§ **GOAL OF THE EXERCISE**: The listing must be reproduced in full, exactly as it stands.

[AVAILABLE DATA Boundary: Start]

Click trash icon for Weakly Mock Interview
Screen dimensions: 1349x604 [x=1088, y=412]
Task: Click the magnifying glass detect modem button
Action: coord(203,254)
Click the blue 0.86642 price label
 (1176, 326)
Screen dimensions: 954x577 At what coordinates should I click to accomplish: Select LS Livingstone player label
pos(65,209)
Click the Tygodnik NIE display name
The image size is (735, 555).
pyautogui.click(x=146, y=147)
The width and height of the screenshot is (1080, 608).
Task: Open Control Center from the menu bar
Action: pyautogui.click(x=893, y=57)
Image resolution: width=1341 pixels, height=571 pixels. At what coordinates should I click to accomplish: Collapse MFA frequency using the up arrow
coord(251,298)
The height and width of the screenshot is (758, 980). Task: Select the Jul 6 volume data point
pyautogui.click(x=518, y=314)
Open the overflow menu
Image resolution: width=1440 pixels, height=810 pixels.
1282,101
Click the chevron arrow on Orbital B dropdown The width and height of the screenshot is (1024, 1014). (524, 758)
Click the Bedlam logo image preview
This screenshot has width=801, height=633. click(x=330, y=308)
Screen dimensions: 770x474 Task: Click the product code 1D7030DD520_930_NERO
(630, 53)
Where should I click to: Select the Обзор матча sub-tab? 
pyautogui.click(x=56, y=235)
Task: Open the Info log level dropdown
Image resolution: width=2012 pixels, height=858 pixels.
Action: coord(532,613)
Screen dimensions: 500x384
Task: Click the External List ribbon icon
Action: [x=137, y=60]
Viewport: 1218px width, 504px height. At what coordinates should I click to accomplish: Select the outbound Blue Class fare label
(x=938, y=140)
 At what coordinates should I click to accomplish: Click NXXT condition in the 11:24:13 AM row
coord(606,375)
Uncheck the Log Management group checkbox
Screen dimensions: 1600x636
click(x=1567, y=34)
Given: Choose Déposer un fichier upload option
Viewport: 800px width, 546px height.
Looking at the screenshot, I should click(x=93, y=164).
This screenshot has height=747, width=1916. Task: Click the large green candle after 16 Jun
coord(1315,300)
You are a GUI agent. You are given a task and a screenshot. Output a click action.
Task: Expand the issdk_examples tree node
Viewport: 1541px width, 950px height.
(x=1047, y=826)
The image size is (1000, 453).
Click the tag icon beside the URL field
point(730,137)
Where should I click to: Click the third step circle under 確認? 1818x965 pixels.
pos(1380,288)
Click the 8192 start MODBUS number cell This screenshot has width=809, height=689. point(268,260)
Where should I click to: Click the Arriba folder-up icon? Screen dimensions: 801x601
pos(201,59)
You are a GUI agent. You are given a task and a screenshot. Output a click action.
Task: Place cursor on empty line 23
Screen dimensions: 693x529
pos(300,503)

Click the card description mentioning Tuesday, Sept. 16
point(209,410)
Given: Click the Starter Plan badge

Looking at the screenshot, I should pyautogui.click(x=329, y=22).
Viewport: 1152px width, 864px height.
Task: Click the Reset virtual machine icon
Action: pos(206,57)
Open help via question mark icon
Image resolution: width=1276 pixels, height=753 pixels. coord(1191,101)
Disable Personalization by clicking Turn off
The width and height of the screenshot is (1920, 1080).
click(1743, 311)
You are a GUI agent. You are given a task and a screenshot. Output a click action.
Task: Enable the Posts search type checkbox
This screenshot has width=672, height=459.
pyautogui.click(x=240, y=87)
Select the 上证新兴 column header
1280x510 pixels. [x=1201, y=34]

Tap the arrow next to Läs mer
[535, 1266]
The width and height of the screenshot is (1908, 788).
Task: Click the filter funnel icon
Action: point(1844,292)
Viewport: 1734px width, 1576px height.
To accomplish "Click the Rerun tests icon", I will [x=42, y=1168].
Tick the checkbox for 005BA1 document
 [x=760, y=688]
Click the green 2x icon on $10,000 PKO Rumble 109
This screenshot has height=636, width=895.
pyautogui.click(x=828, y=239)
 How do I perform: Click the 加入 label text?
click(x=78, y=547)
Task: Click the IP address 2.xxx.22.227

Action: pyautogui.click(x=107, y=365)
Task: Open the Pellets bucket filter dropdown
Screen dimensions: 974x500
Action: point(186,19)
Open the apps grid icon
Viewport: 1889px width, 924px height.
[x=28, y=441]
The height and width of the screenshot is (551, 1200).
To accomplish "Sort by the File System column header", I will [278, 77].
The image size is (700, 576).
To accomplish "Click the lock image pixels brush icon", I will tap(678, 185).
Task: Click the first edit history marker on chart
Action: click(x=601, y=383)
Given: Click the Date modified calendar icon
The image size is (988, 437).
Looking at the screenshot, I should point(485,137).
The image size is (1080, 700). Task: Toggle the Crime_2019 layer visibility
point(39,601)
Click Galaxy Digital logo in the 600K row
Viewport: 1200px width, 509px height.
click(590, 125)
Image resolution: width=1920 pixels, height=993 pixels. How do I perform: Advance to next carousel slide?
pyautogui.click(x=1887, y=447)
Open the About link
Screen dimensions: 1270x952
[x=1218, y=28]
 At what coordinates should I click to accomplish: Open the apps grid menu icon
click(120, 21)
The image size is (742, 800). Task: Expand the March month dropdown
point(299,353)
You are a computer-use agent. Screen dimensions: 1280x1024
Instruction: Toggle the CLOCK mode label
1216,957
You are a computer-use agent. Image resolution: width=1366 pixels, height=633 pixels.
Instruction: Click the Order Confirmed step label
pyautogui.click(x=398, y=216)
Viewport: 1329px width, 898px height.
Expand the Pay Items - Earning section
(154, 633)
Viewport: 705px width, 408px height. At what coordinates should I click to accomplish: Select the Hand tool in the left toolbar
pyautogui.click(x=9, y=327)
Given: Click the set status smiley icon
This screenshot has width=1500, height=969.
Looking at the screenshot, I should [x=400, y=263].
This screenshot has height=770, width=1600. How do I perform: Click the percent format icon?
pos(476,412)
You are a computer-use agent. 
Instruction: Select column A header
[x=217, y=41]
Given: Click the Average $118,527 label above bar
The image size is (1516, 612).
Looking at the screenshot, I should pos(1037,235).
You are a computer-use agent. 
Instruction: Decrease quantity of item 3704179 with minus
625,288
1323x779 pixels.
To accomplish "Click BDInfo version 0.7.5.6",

[AVAILABLE DATA Boundary: End]

§ **COMPLETED TASK**:
Click trash icon for Weakly Mock Interview
Screen dimensions: 1349x604 [x=1088, y=412]
Task: Click the magnifying glass detect modem button
Action: coord(203,254)
Click the blue 0.86642 price label
 (1176, 326)
Screen dimensions: 954x577 At what coordinates should I click to accomplish: Select LS Livingstone player label
pos(65,209)
Click the Tygodnik NIE display name
The image size is (735, 555).
pyautogui.click(x=146, y=147)
The width and height of the screenshot is (1080, 608).
Task: Open Control Center from the menu bar
Action: pyautogui.click(x=893, y=57)
Image resolution: width=1341 pixels, height=571 pixels. At what coordinates should I click to accomplish: Collapse MFA frequency using the up arrow
coord(251,298)
The height and width of the screenshot is (758, 980). Task: Select the Jul 6 volume data point
pyautogui.click(x=518, y=314)
Open the overflow menu
Image resolution: width=1440 pixels, height=810 pixels.
1282,101
Click the chevron arrow on Orbital B dropdown The width and height of the screenshot is (1024, 1014). (524, 758)
Click the Bedlam logo image preview
This screenshot has width=801, height=633. click(x=330, y=308)
Screen dimensions: 770x474 Task: Click the product code 1D7030DD520_930_NERO
(630, 53)
Where should I click to: Select the Обзор матча sub-tab? 
pyautogui.click(x=56, y=235)
Task: Open the Info log level dropdown
Image resolution: width=2012 pixels, height=858 pixels.
Action: coord(532,613)
Screen dimensions: 500x384
Task: Click the External List ribbon icon
Action: [x=137, y=60]
Viewport: 1218px width, 504px height. At what coordinates should I click to accomplish: Select the outbound Blue Class fare label
(x=938, y=140)
 At what coordinates should I click to accomplish: Click NXXT condition in the 11:24:13 AM row
coord(606,375)
Uncheck the Log Management group checkbox
Screen dimensions: 1600x636
click(x=1567, y=34)
Given: Choose Déposer un fichier upload option
Viewport: 800px width, 546px height.
Looking at the screenshot, I should click(x=93, y=164).
This screenshot has height=747, width=1916. Task: Click the large green candle after 16 Jun
coord(1315,300)
You are a GUI agent. You are given a task and a screenshot. Output a click action.
Task: Expand the issdk_examples tree node
Viewport: 1541px width, 950px height.
(x=1047, y=826)
The image size is (1000, 453).
Click the tag icon beside the URL field
point(730,137)
Where should I click to: Click the third step circle under 確認? 1818x965 pixels.
pos(1380,288)
Click the 8192 start MODBUS number cell This screenshot has width=809, height=689. point(268,260)
Where should I click to: Click the Arriba folder-up icon? Screen dimensions: 801x601
pos(201,59)
You are a GUI agent. You are given a task and a screenshot. Output a click action.
Task: Place cursor on empty line 23
Screen dimensions: 693x529
pos(300,503)

Click the card description mentioning Tuesday, Sept. 16
point(209,410)
Given: Click the Starter Plan badge

Looking at the screenshot, I should pyautogui.click(x=329, y=22).
Viewport: 1152px width, 864px height.
Task: Click the Reset virtual machine icon
Action: pos(206,57)
Open help via question mark icon
Image resolution: width=1276 pixels, height=753 pixels. coord(1191,101)
Disable Personalization by clicking Turn off
The width and height of the screenshot is (1920, 1080).
click(1743, 311)
You are a GUI agent. You are given a task and a screenshot. Output a click action.
Task: Enable the Posts search type checkbox
This screenshot has width=672, height=459.
pyautogui.click(x=240, y=87)
Select the 上证新兴 column header
1280x510 pixels. [x=1201, y=34]

Tap the arrow next to Läs mer
[535, 1266]
The width and height of the screenshot is (1908, 788).
Task: Click the filter funnel icon
Action: point(1844,292)
Viewport: 1734px width, 1576px height.
To accomplish "Click the Rerun tests icon", I will [x=42, y=1168].
Tick the checkbox for 005BA1 document
 [x=760, y=688]
Click the green 2x icon on $10,000 PKO Rumble 109
This screenshot has height=636, width=895.
pyautogui.click(x=828, y=239)
 How do I perform: Click the 加入 label text?
click(x=78, y=547)
Task: Click the IP address 2.xxx.22.227

Action: pyautogui.click(x=107, y=365)
Task: Open the Pellets bucket filter dropdown
Screen dimensions: 974x500
Action: point(186,19)
Open the apps grid icon
Viewport: 1889px width, 924px height.
[x=28, y=441]
The height and width of the screenshot is (551, 1200).
To accomplish "Sort by the File System column header", I will [278, 77].
The image size is (700, 576).
To accomplish "Click the lock image pixels brush icon", I will tap(678, 185).
Task: Click the first edit history marker on chart
Action: click(x=601, y=383)
Given: Click the Date modified calendar icon
The image size is (988, 437).
Looking at the screenshot, I should point(485,137).
The image size is (1080, 700). Task: Toggle the Crime_2019 layer visibility
point(39,601)
Click Galaxy Digital logo in the 600K row
Viewport: 1200px width, 509px height.
click(590, 125)
Image resolution: width=1920 pixels, height=993 pixels. How do I perform: Advance to next carousel slide?
pyautogui.click(x=1887, y=447)
Open the About link
Screen dimensions: 1270x952
[x=1218, y=28]
 At what coordinates should I click to accomplish: Open the apps grid menu icon
click(120, 21)
The image size is (742, 800). Task: Expand the March month dropdown
point(299,353)
You are a computer-use agent. Screen dimensions: 1280x1024
Instruction: Toggle the CLOCK mode label
1216,957
You are a computer-use agent. Image resolution: width=1366 pixels, height=633 pixels.
Instruction: Click the Order Confirmed step label
pyautogui.click(x=398, y=216)
Viewport: 1329px width, 898px height.
Expand the Pay Items - Earning section
(154, 633)
Viewport: 705px width, 408px height. At what coordinates should I click to accomplish: Select the Hand tool in the left toolbar
pyautogui.click(x=9, y=327)
Given: Click the set status smiley icon
This screenshot has width=1500, height=969.
Looking at the screenshot, I should [x=400, y=263].
This screenshot has height=770, width=1600. How do I perform: Click the percent format icon?
pos(476,412)
You are a computer-use agent. 
Instruction: Select column A header
[x=217, y=41]
Given: Click the Average $118,527 label above bar
The image size is (1516, 612).
Looking at the screenshot, I should pos(1037,235).
You are a computer-use agent. 
Instruction: Decrease quantity of item 3704179 with minus
625,288
1323x779 pixels.
To accomplish "Click BDInfo version 0.7.5.6",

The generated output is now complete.